• [What the task requires]: Copy every line of the data that contains the string "marker".

Items listed in a dataset
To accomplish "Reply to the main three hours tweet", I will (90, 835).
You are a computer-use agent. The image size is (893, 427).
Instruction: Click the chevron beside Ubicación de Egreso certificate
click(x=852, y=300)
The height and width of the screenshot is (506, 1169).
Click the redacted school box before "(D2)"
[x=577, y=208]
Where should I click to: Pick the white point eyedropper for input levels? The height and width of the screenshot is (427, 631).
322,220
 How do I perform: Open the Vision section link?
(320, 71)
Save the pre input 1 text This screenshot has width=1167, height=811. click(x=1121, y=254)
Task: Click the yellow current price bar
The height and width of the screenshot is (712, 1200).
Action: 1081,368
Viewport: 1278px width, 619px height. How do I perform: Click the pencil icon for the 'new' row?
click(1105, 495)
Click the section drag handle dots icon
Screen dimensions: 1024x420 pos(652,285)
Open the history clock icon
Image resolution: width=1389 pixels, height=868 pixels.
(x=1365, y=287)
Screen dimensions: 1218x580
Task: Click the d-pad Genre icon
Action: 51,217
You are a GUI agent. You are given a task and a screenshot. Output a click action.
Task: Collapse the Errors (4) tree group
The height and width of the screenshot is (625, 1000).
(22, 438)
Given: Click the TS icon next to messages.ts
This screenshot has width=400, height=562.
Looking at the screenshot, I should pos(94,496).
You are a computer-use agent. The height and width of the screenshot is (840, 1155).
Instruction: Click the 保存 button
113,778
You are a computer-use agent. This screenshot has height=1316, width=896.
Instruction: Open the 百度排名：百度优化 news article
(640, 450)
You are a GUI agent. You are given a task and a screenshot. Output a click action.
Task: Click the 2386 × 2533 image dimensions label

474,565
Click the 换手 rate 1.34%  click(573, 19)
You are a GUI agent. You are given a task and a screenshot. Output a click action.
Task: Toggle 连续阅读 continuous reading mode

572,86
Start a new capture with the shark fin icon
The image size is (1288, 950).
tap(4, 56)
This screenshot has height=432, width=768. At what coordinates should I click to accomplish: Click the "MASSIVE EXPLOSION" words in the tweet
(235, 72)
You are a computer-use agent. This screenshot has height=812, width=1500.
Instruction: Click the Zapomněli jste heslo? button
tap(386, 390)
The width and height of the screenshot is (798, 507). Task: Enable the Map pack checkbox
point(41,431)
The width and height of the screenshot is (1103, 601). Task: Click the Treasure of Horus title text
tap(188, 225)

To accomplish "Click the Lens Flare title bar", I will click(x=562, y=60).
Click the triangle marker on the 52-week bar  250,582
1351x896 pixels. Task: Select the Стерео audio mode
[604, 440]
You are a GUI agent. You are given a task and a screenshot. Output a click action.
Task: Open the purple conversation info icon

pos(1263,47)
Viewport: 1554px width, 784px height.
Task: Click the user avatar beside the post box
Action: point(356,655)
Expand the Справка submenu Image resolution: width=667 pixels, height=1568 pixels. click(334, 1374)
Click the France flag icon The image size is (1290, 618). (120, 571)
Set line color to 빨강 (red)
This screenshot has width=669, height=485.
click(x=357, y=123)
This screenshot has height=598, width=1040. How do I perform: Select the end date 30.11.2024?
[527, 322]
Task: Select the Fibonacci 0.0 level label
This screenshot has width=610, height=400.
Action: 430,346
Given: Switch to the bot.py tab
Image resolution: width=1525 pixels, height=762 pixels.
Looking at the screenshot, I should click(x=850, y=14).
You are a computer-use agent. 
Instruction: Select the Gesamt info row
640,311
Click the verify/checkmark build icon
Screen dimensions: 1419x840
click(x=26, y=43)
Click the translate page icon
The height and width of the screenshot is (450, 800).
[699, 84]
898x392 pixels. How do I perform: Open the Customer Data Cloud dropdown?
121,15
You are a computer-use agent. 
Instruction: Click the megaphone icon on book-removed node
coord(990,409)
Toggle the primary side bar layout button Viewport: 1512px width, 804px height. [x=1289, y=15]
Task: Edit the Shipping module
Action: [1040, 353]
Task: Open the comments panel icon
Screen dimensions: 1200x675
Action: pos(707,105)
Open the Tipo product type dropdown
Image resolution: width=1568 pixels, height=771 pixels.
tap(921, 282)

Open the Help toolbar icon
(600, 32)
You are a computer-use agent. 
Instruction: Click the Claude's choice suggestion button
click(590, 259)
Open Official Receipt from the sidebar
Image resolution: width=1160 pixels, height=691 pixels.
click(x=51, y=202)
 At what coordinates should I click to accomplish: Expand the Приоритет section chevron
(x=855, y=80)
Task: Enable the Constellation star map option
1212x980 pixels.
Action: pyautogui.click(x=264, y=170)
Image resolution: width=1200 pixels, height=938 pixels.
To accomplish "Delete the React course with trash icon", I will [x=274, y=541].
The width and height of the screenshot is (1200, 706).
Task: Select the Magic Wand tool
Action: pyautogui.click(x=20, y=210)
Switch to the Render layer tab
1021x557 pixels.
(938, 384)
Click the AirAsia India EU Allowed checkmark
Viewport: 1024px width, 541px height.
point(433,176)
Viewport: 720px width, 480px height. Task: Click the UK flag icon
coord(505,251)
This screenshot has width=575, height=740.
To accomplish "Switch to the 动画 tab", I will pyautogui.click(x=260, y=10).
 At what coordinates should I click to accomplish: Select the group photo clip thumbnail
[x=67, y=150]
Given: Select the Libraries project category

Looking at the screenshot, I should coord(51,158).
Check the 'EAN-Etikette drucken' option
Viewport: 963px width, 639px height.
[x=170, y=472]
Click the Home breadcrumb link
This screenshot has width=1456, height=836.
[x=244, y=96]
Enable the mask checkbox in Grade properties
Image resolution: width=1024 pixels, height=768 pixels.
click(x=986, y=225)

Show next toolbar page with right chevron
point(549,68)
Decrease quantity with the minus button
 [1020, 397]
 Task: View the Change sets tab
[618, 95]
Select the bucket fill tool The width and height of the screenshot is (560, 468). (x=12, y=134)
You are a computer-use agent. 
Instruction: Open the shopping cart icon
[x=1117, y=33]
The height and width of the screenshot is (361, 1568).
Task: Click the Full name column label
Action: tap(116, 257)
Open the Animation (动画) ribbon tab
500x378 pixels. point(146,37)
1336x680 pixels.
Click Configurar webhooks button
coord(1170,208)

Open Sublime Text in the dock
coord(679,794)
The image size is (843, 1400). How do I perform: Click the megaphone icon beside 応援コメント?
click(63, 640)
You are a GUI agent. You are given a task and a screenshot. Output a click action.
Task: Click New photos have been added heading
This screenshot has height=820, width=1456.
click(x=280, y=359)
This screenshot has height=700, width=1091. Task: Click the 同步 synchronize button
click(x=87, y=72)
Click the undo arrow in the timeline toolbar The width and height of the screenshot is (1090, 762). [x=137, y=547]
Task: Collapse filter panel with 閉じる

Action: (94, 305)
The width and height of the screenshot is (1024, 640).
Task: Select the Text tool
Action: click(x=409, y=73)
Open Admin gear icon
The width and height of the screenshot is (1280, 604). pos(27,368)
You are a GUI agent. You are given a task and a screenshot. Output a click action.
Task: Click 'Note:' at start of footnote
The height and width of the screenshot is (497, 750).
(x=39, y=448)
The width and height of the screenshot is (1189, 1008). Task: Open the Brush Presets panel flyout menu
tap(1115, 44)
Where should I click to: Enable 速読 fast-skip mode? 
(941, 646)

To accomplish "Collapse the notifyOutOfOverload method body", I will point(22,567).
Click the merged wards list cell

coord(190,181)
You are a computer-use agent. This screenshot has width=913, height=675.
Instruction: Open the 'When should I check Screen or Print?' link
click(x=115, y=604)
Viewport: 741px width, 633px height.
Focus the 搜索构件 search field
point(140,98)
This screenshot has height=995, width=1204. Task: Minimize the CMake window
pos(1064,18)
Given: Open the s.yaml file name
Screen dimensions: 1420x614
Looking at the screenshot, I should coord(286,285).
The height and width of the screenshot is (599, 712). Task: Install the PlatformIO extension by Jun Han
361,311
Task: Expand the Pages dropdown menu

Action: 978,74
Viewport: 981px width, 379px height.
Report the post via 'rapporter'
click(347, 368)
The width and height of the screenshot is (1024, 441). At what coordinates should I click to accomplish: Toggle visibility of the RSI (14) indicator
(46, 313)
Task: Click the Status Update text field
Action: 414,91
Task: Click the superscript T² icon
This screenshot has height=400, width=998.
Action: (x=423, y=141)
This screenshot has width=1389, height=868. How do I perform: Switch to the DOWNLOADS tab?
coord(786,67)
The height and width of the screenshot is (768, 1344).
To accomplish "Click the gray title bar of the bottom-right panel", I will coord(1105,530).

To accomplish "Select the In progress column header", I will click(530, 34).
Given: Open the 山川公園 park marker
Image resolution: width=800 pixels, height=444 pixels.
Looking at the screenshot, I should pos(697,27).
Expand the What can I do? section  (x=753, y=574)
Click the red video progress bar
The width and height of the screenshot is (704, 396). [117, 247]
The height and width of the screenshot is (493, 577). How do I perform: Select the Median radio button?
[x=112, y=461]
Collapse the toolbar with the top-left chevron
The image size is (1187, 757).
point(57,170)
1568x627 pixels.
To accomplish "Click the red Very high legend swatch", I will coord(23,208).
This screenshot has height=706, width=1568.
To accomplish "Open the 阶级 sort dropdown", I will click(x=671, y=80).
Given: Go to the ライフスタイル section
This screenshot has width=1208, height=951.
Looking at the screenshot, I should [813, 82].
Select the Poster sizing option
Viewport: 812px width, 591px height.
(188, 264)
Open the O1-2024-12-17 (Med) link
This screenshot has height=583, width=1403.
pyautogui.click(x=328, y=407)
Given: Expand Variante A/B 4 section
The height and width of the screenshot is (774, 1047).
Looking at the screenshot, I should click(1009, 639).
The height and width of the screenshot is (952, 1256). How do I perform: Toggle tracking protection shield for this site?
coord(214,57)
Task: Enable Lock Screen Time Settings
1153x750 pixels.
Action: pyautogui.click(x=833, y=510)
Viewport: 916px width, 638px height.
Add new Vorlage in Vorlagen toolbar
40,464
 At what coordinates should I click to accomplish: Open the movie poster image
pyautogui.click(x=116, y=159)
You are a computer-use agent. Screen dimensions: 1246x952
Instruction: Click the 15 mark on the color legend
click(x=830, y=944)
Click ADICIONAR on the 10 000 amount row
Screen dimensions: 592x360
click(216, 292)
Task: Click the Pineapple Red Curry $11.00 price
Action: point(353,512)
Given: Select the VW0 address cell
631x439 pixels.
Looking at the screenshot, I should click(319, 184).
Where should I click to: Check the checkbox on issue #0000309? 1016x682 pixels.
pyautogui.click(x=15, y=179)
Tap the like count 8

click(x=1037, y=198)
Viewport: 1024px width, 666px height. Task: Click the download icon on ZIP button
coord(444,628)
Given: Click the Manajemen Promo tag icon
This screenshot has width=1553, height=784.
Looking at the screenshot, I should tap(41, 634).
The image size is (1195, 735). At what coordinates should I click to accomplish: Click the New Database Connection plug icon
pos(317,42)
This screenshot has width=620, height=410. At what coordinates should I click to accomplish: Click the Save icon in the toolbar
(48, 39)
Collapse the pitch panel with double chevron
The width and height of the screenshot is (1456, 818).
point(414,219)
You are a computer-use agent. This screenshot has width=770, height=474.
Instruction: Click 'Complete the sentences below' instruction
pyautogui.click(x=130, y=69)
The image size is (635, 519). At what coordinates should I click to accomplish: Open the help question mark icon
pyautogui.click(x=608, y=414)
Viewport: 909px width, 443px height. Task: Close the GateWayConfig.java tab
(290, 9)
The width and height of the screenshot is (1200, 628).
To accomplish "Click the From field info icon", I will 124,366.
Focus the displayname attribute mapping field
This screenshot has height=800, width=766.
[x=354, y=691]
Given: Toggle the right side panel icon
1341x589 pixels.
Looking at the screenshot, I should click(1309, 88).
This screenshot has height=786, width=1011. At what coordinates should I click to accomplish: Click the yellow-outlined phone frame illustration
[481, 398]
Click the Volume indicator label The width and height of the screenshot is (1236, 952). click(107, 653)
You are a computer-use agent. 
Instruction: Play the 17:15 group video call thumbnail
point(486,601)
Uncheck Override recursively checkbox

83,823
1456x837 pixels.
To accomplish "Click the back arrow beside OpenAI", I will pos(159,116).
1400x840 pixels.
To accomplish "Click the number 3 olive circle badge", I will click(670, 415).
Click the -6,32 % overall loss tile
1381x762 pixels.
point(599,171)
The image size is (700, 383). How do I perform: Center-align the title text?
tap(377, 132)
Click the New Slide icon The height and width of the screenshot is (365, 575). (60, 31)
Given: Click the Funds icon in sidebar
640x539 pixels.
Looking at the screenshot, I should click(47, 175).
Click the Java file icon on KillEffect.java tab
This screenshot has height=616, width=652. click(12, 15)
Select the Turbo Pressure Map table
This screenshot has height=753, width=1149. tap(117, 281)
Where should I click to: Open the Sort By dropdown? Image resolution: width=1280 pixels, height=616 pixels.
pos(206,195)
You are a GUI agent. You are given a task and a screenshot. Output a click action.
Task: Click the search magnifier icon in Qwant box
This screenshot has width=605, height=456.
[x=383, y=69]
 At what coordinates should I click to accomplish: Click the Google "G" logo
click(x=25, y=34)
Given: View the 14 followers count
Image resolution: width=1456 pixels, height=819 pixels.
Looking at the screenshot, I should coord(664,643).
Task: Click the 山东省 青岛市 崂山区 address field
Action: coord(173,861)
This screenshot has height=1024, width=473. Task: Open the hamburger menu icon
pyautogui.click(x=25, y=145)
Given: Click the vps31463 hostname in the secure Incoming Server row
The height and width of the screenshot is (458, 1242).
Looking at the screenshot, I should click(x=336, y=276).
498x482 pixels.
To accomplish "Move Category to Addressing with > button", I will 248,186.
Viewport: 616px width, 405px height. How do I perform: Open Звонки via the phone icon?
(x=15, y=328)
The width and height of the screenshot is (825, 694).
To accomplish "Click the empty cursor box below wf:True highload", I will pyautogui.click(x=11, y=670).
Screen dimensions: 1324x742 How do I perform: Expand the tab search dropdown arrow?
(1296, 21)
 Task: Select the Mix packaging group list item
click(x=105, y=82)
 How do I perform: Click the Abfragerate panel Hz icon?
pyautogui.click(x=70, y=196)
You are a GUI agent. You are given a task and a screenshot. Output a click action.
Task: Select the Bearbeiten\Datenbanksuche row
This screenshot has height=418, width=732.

• [Expected answer]:
Click the triangle marker on the 52-week bar  250,582
Given: Open the 山川公園 park marker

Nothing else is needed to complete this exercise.